Only the lines from the one with "You are a computer-use agent." through the last line of the data below are to be duplicated, exactly and without pictures.

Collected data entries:
_ _ _
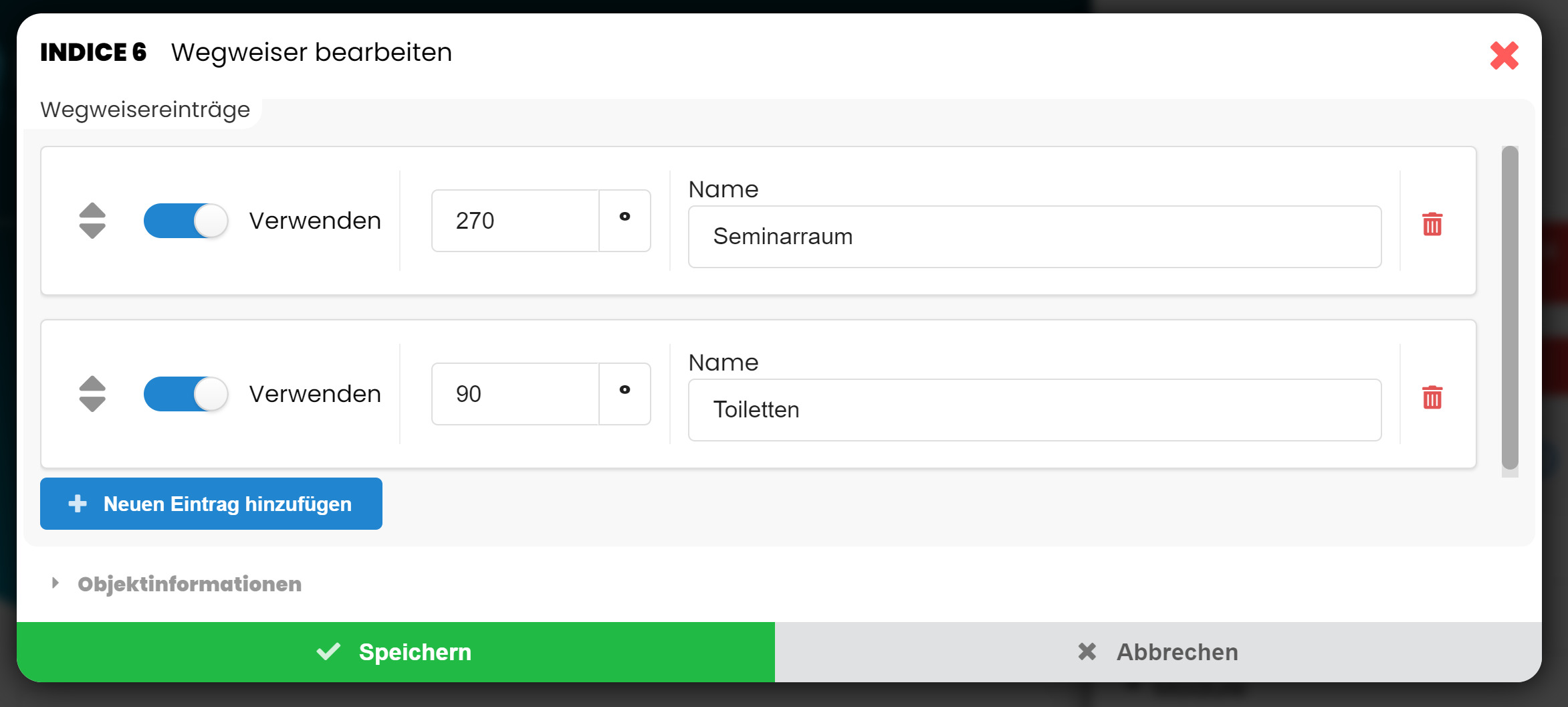Click the 90 degree angle field
Viewport: 1568px width, 707px height.
pyautogui.click(x=515, y=394)
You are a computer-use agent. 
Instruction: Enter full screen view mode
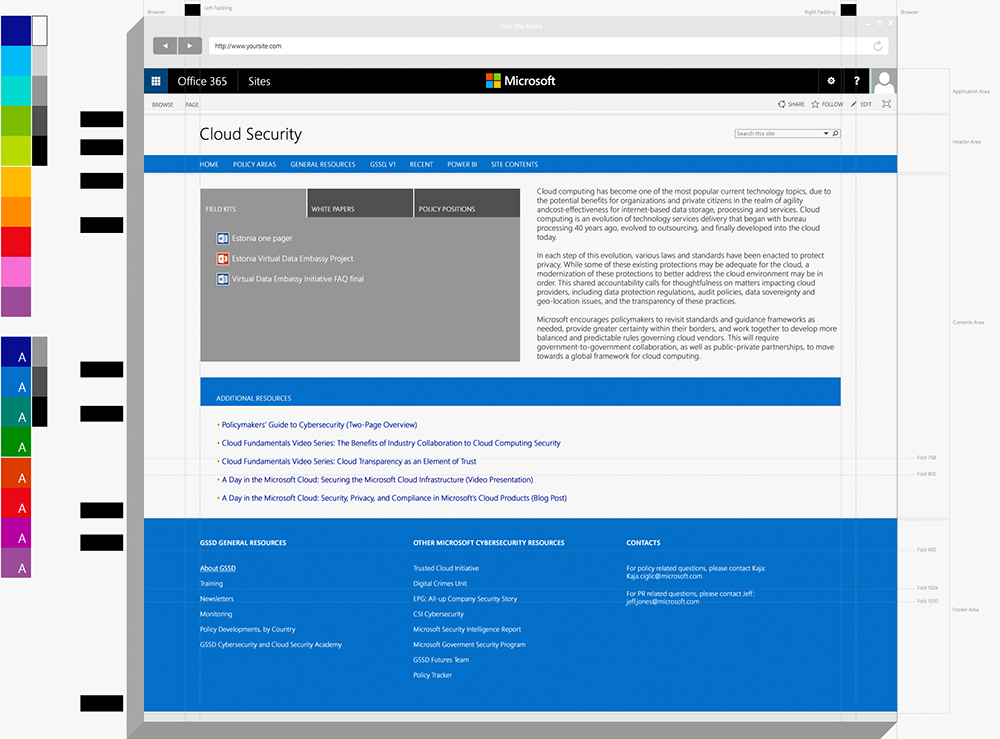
_ _ _
ANSWER BOX
You are a computer-use agent. 
Instruction: Enter full screen view mode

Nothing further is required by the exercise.